今日は通院の日でした。朝から忙しないのに、所用ができて近所回りをしてから病院へ行くことになり、少々焦りました。でも、結果、検査の数値が悪くなったということもなかったし、先生からもダメだしはされず、終わってホッとしました。ところが、帰りに薬局へ立ち寄ると、顔なじみの薬剤師さんが……
「あのー、4月から皆さんにお話しているんですけど、現在マイナ保険証はお持ちですか?」
「いいえ。」
「そうすると、今の保険証は有効期間が過ぎると、更新されませんので。」
「あれ、でも、資格確認書というのは出るんでしょ?」
「はい、そうなんですけど、それも1年ですので……。ちなみにマイナカード自体は……お持ち……ですか?」
「いいえ。」
「そうなんですかぁ。……あのぉ、先日(薬剤師の)「勉強会」でも話題になったのですが、よろしければ是非マイナ保険証に切り替えていただいてですね……。」
「……って言うように、言われてるんですか?」(笑)
「いや、まあ、その、マイナ保険証は医療関係の人手不足対策や仕事量の低減にも役立ちますので。

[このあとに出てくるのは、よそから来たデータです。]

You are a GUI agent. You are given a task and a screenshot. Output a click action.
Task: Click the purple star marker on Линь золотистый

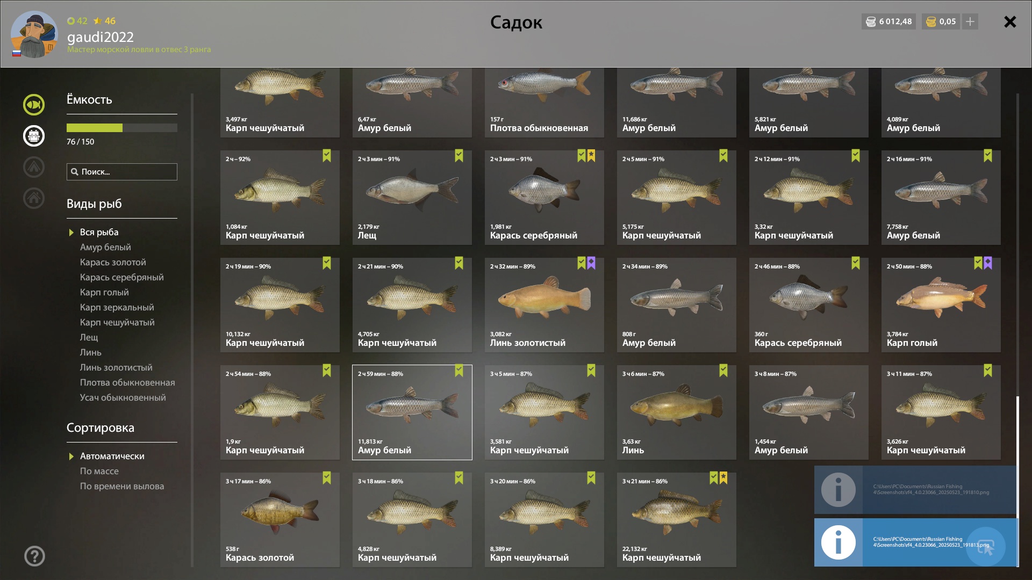tap(591, 263)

」
「はぁ? どういうことでしょう?」
「たとえば、どこかのお医者にかかっている人が、急に歯が痛くなって歯医者さんに行くことになるとですね、マイナ保険証があれば、歯医者さんも今服用しているお薬の情報をすぐに知ることができて、時短で人助けになるとか……。」
「いつもお薬手帳は持ち歩いてるから大丈夫です。それに何十種類も薬を飲んでるわけではないので。さしたる手間ではないといっても、マイナ保険証から情報を引っ張り出すより、お薬手帳を見た方が早いと思うんですが……。」
「あとですね、急に救急車で運ばれるなんてことになったとき、救急救命士さんもカードがあれば短時間ですぐにお薬の情報を把握できますので、これも人助けになるでしょうし……。あっ、もちろん、あんまりそういうことはないかも知れませんが……。」
「いや、それはわかりませんが。」
「ということで、是非ですね、機会があれば、マイナ保険証への移行をお考えいただいてですね……。」
この薬剤師さんに申し上げてもしかたがないので、喉元から出かかった言葉は飲み込みました。

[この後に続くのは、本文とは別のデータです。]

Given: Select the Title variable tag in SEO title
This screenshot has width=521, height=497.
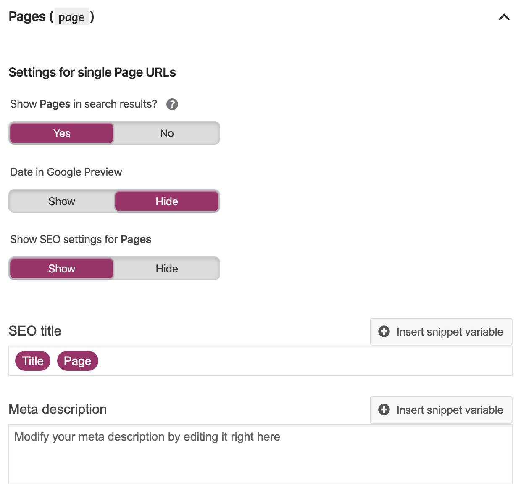Looking at the screenshot, I should (33, 361).
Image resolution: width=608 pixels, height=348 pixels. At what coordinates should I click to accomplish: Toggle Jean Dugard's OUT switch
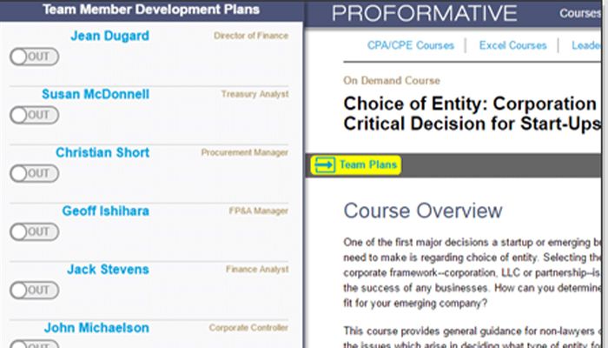[34, 57]
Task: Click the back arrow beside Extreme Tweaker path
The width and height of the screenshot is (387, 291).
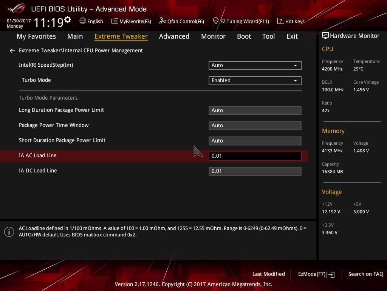Action: click(x=12, y=51)
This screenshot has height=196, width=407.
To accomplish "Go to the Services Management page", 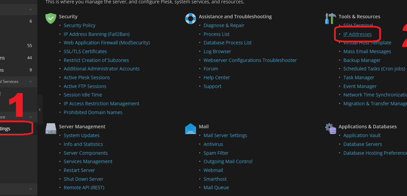I will click(88, 161).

――保険証を廃止せずに、運転免許のようにマイナカードと旧来の免許証を両方使えるようにすれば、何の混乱もなかったし、正す機会は何度かあったのに、河野太郎元大臣が単に先走って保険証を廃止すると言明してしまったばかりに、メンツを保つため依怙地になって、良識ある声に一切耳を傾けず、機会を失ってずるずるとここまで来てしまったのが混乱のおおもとです(そもそもマイナ保険証にするかどうかは「任意」ですから)。まず、河野元大臣が国民に対し「ご迷惑をおかけして申し訳ありませんでした」と謝罪し、一部給与減額などというさして痛くもない責任の取り方ではない、しかるべきかたちの「政治責任」をとり、今後マイナ保険証と旧来の保険証は両方使えますと言えば、前向きに考える人が逆に増えるのではないでしょうか――。
しかし、この薬剤師さんの説明を聞いていると、自身がこの「理屈」に得心していないからでしょうけれど、全然説得力がありませんでした。だいたい「人助け」のためにマイナ保険証をつくれってんですから、強引というか、ついに人の「善意」に訴えかける手法できたかと、少し驚きました。そう言えば、知人が職場で自分はマイナカードをもっていないと言ったら、職場の長から(たぶん笑ってだと思いますが)「君は非国民だね」と言われたとか。情への訴え方も硬軟いろいろだと思うのですが、「非国民」も「人助け」もあまりセンスがあるようには思えません。
マイナ保険証への一本化は後期高齢者に限って来夏まで延期という東京新聞の記事も見ました。――「コロコロ変えないで」「普通の保険証でよくない?」――ほんとにそうです。